> _What you will do_
Print the listing exactly as it stands. Skip every picture.

- - -

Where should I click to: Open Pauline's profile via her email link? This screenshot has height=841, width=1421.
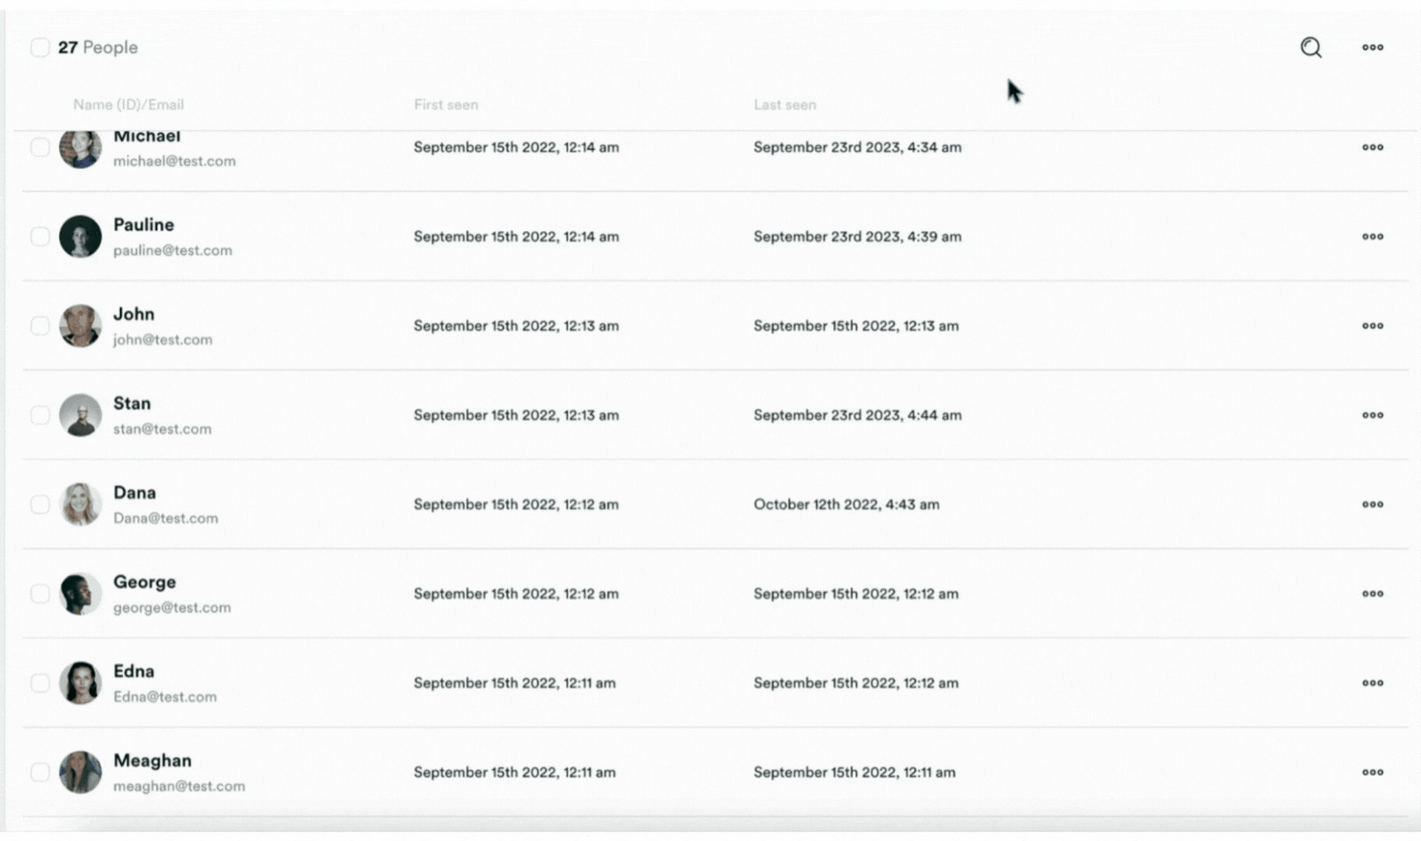[172, 250]
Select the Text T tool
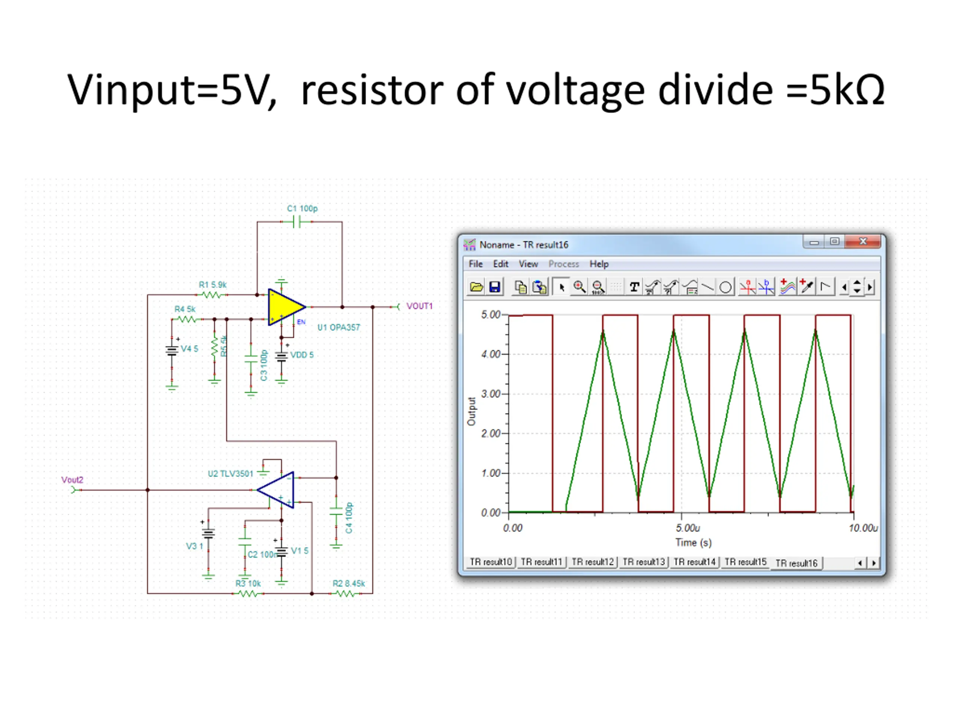 coord(634,287)
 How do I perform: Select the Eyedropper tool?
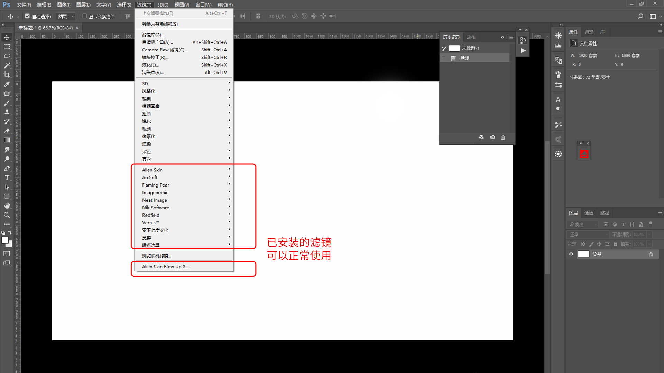coord(7,84)
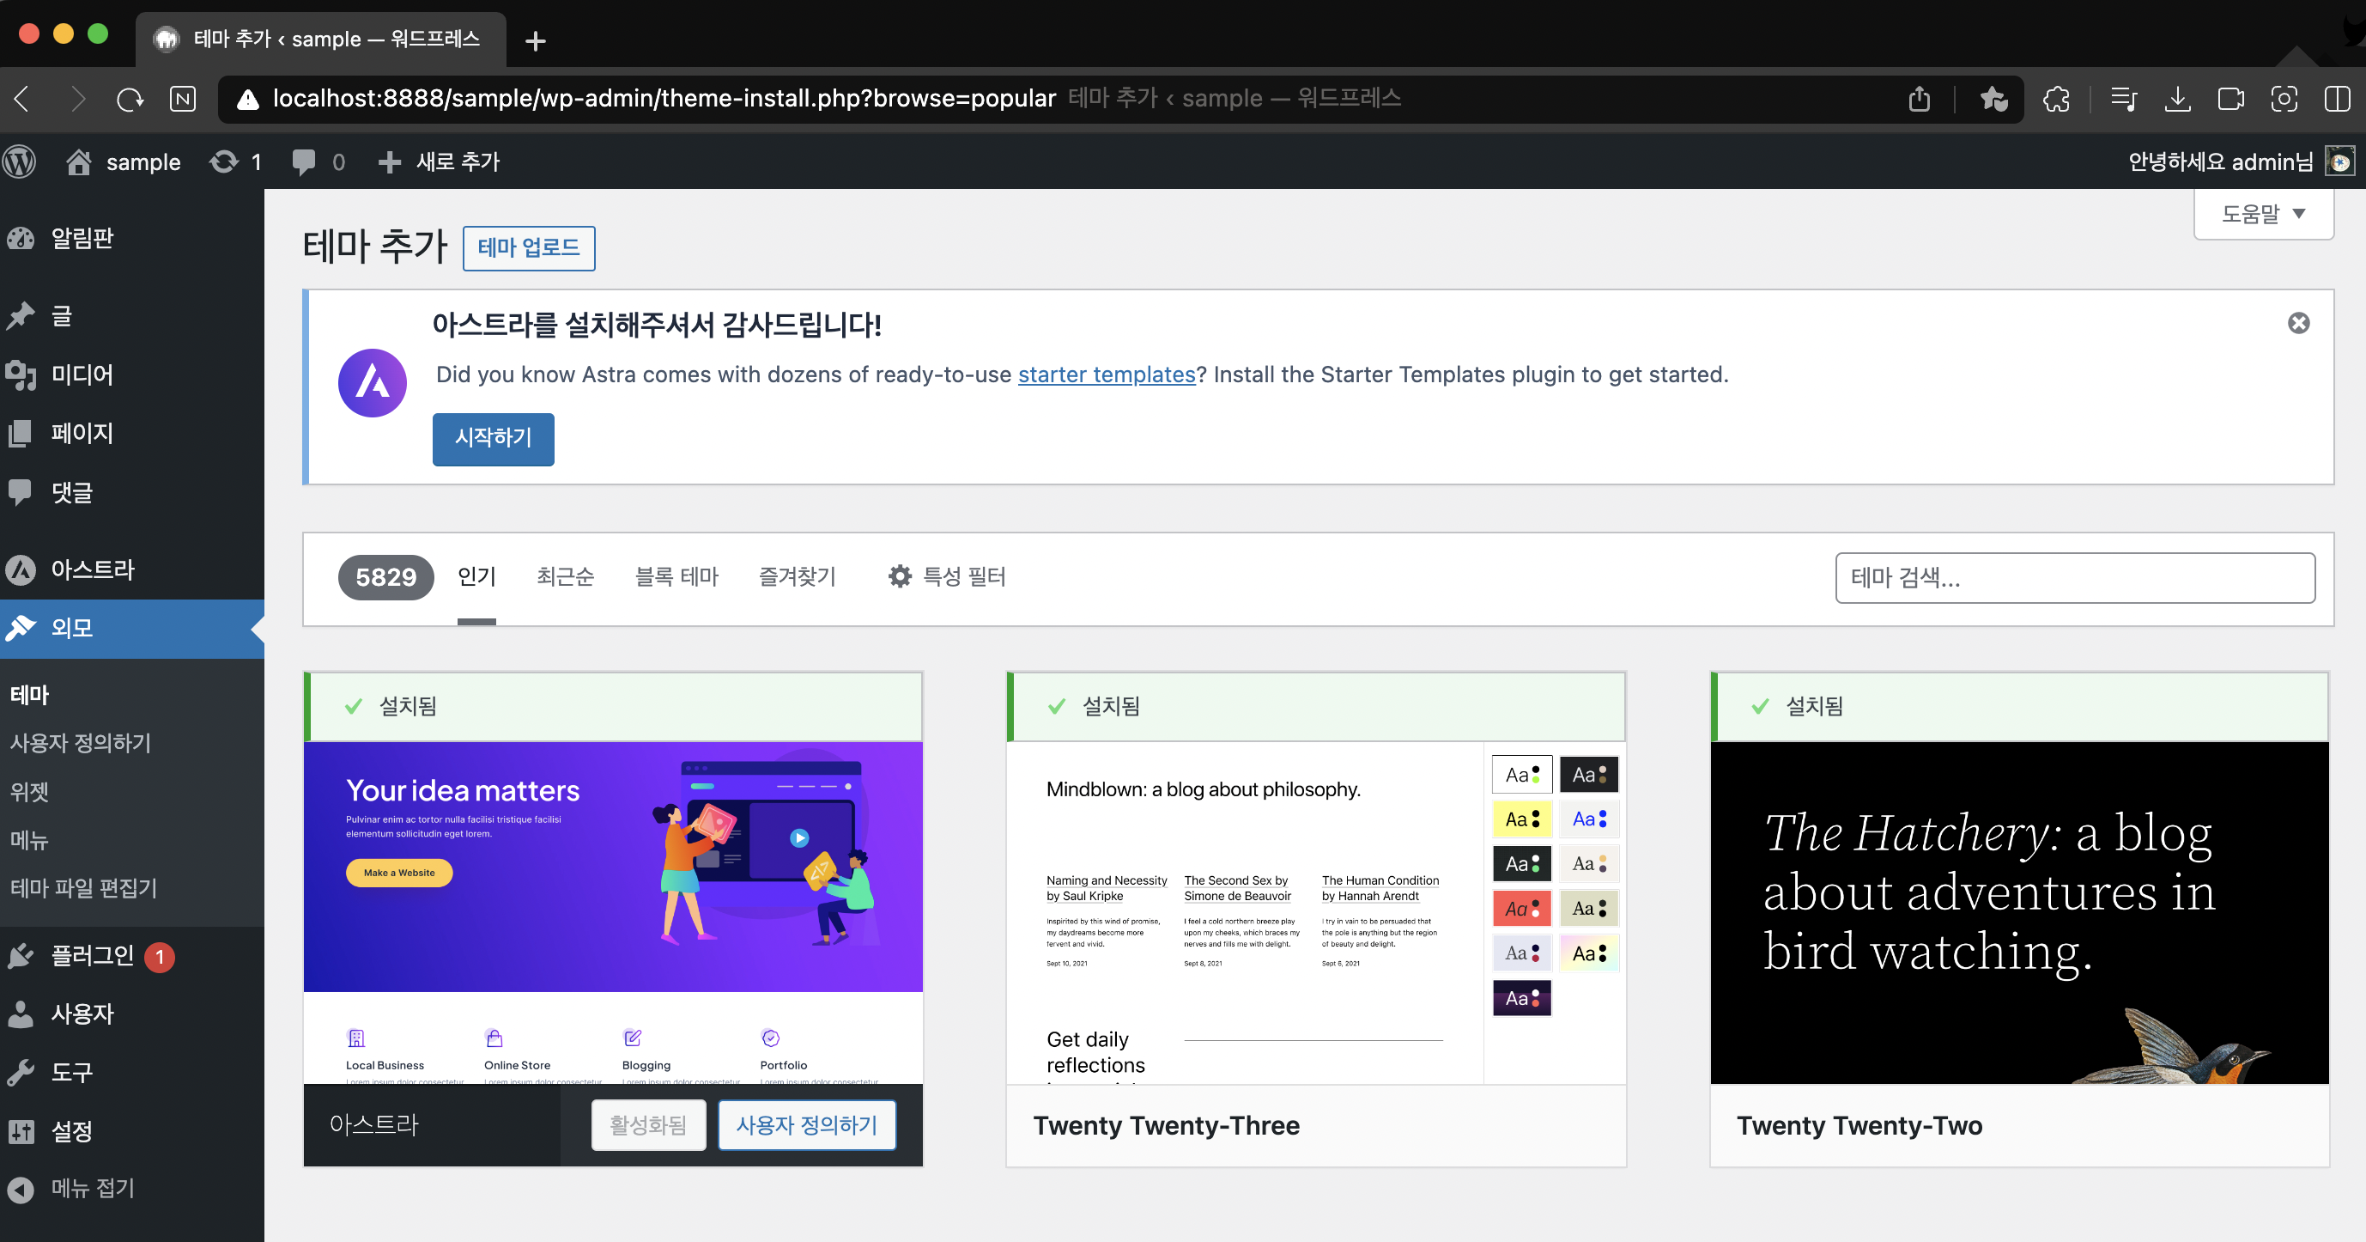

- - -

> _Your response_
Where should I click to: Open Pauline's profile via her email link? This screenshot has height=841, width=1421.
[172, 250]
Select the Text T tool
 coord(634,287)
 How do I perform: Select the Eyedropper tool?
coord(7,84)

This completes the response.